Mr. Musk says his ventures should eventually be judged on “the degree to which they have accelerated the advent of sustainable energy.” If he speeds up adoption by five to 10 years, he said, that would be a good outcome.
“I honestly don’t really care about business all that much,” said Mr. Musk, whose net worth Forbes estimates to be $12.5 billion. “It’s not really my first motivation.”
Yet Tesla exists in a business world, where many competitors and critics may be rooting for his failure. The Autopilot story, and the death of Joshua Brown, gave them a narrative with more than money at stake.
“Things are like especially intense right now,” Mr. Musk acknowledged.
Assisting, Not Autonomous
Tesla began installing cameras, sensors and other hardware for Autopilot in 2014, adding the software a year later to make the system functional.
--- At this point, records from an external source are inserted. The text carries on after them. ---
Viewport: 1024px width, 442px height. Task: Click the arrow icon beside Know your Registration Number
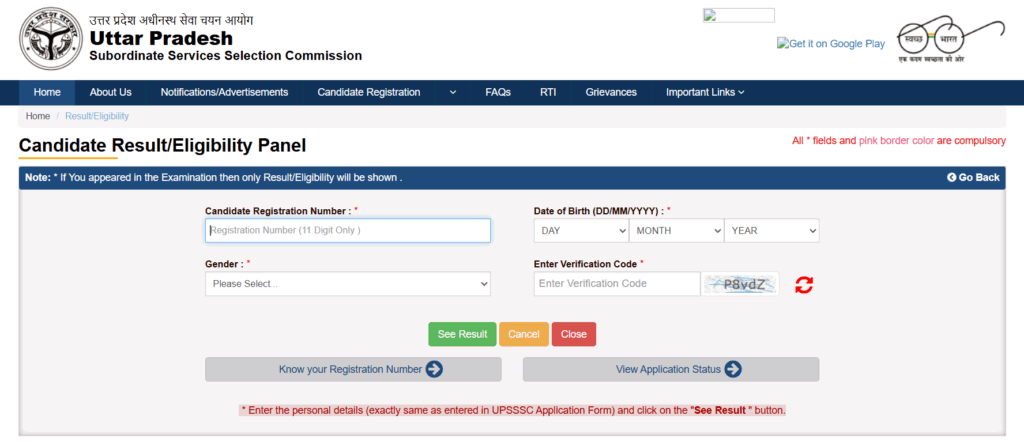(434, 369)
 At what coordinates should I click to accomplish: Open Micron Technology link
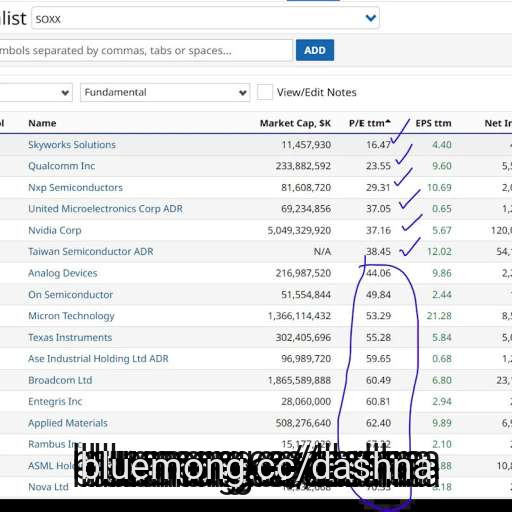[x=71, y=316]
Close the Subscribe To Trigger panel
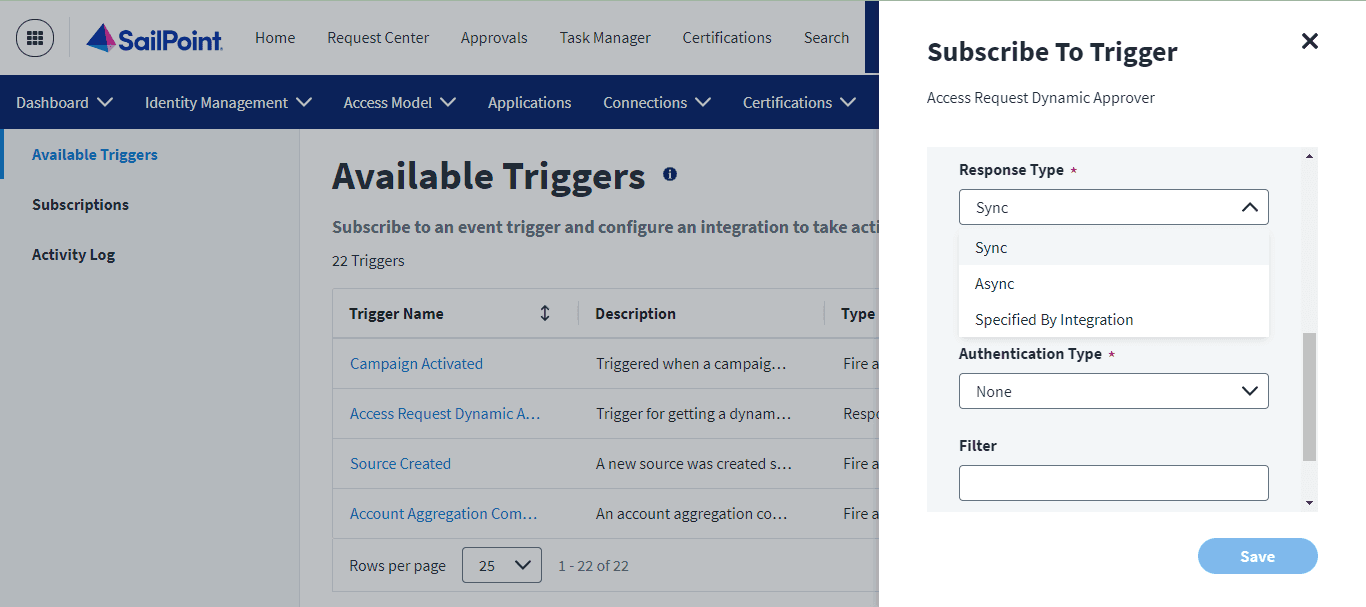This screenshot has height=607, width=1366. tap(1310, 42)
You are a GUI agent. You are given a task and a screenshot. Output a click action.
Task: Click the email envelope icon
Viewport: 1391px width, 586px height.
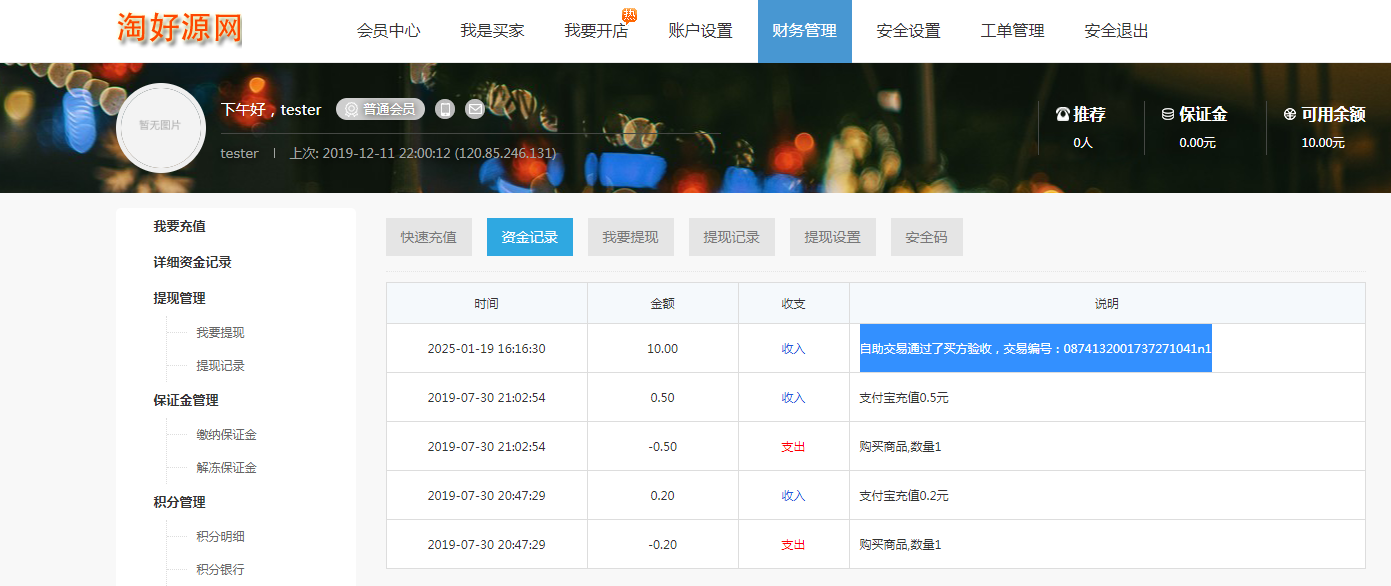[475, 109]
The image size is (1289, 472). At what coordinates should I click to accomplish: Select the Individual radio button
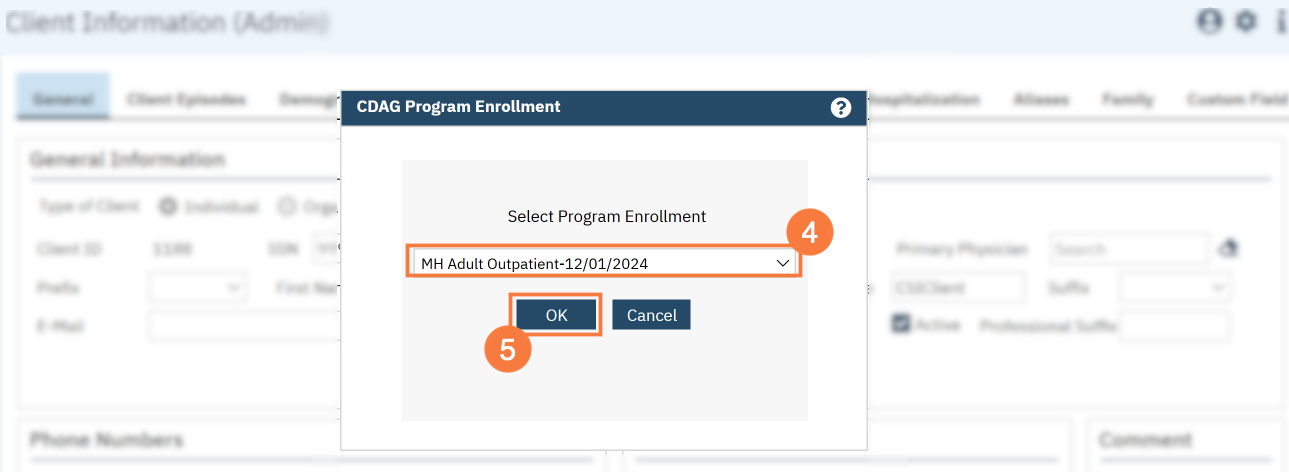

The basic version of Autopilot includes collision warning systems and emergency braking. A fuller option package allows for assisted steering and adaptive cruise control. Activating it requires the driver’s acknowledgment that the technology is new and is still in “public beta phase” testing. Each time drivers turn it on, it warns them to keep their hands on the wheel and be prepared to take over.
Consumer Reports has been warning since October, when full-dress Autopilot was rolled out, that the system has flaws. This month the magazine called on Tesla to disable the technology.
“Autopilot gives you the idea that it is more capable than it is, and once people view it as autonomous, they disengage and divert their eyes from the road,” Jake Fisher, the magazine’s director of auto testing, said in an interview.
He and other safety experts also note that Autopilot continues operating even if drivers do not touch the steering wheel for several minutes.
Mr. Fisher said that he had driven Teslas hands-free for more than three minutes, and that even when Autopilot warned him that he had gone too long without touching the steering wheel, the car continued driving for 30 seconds before the feature shut itself down.
It is clear from YouTube videos that Mr. Brown posted in the months before his death on May 7 that he did not always heed the company’s cautions that the driver should be ready to take control at the first sign of trouble. In some videos, he looked into the camera, positioned beside him, as his Tesla drove itself.
In a video in early April, Mr. Brown narrated as Autopilot swerved to miss a truck on a highway that had cut in front of him. After Mr. Musk publicized that video with a Twitter post on April 17, it spread quickly online.
A little over three weeks later, Mr. Brown had the fatal collision that Autopilot failed to avoid.
All of this has provided fuel for Tesla’s critics. But Mr. Musk said the detractors were overreacting and ignoring Autopilot’s lifesaving benefits.
And so for Tesla, it is full throttle forward. Waiting to deploy Autopilot, he said, would have been worse than merely going slow.
“To make that decision simply in order to avoid criticism,” Mr. Musk said, “that’s a terrible act of cowardice.”